Lo veo al final del amplio salón de la cafetería. Está acodado sobre la barra, mirándome con fijeza, mientras se toma a sorbos largos y lentos una cerveza. No puedo evitar fijarme en cuánto ha cambiado en estos meses, tiene el pelo más largo y la barba que siempre quiso llevar. Parece que ha perdido algo de peso y unas incipientes arrugas se le dibujan en la comisura de los ojos.

Después de diez años de relación, hace casi uno que no nos vemos, desde que un monstruo hasta entonces desconocido para mí destrozase mi vida con una fuerza ciclónica y me hiciese tomar algunas de las peores decisiones de mi vida. Sin un motivo aparente, me sumí en la oscuridad más intensa. Perdí todo, trabajo, amigos, familia… y a él. Detrás de aquel vendaje que cubría mis ojos para impedirme ver el sol, la claridad con la que yo me veía indigna de su cariño era meridiana. Solo quise perderme, desaparecer del mundo durante un tiempo y dejar de arruinar las vidas de mis seres queridos que, a buen seguro, continuarían mucho mejor sin mí. Rechacé cualquier ayuda y el único contacto social que me permitía consistía en mi visita semanal al psicólogo.
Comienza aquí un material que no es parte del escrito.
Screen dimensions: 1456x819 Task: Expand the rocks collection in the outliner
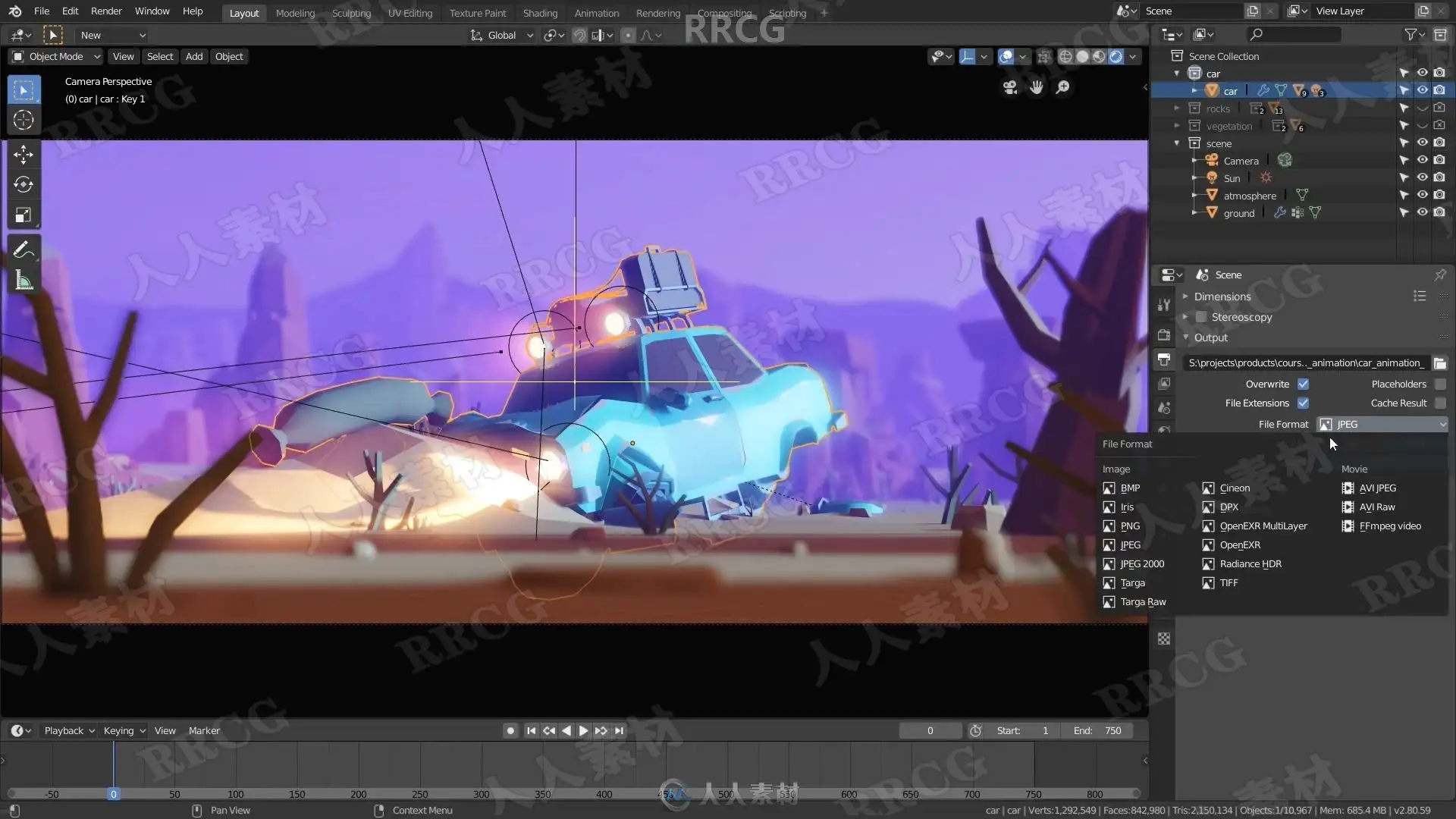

Desde hace unas semanas, algunos rayos de sol consiguen penetrar la maraña de nubes que lleva cubriendo mi cielo desde hace tanto tiempo. Se siente bien recibir la calidez de la luz dorada que me baña a ratos, haciéndome recordar otros tiempos en los que los días soleados se repetían sin cesar. Aún fue necesario tragarme buena parte de mi orgullo para reconocer que lo echaba de menos. Al sol y a él. Pero en cuanto lo reconocí, tomé el teléfono y lo llamé. Sorpresa, incredulidad y nervios se mezclaron a partes iguales a través de la línea telefónica. Y, al final, concertamos una primera cita, un pequeño acercamiento, un ligero a ver qué tal. Nuestra segunda primera cita.

Le veo pasarse una mano por el pelo, mientras me mira con inseguridad, y me pregunto si no debería ser yo la que diera el primer paso. Saco del bolso mi pequeño espejo para comprobar que el maquillaje está en orden, porque sí, estoy volviendo a ser aquella mujer coqueta que siempre fui. El minúsculo espejo me devuelve justo la imagen que estaba deseando ver: mis ojos, por fin, sonríen. Estoy lista.
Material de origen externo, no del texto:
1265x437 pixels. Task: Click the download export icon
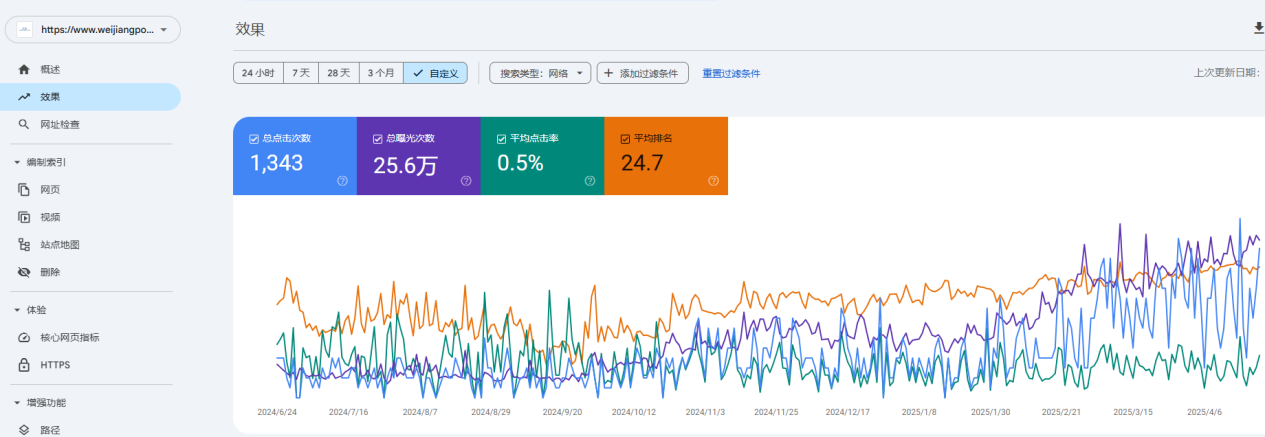[x=1258, y=29]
Me acerco con tiento hasta su lugar en la barra, mientras siento cómo, poco a poco, va creciendo su nerviosismo. Yo intento disimular el mío como puedo, esperando que mis piernas me respondan en los escasos metros que me faltan por recorrer. A su altura, un suspiro, una sonrisa y el abrazo más reconfortante que he recibido jamás.
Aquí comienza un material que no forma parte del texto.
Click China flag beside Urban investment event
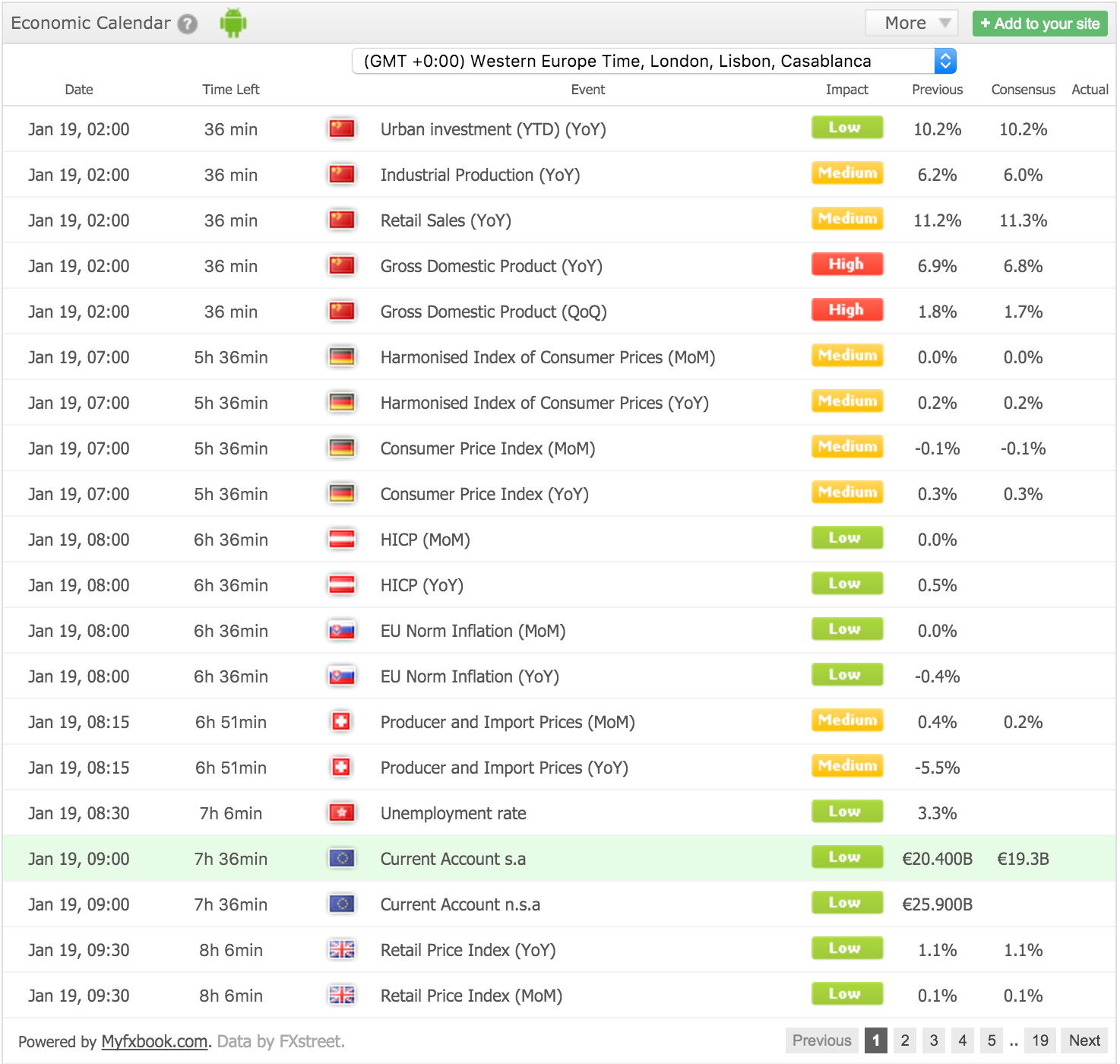The height and width of the screenshot is (1064, 1120). (x=342, y=128)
—Te he echado de menos —susurra en mi oído.

—Y yo —respondo a duras penas, con la congoja aferrada a mi garganta, mientras intento con todas mis fuerzas que aquel abrazo no termine jamás.

Después, el beso, cálido, lento, desesperado, melancólico. Porque toda primera cita debe culminar en un beso. Ahora solo tendremos que dejar que el amor vuelva a poner cada cosa en su lugar.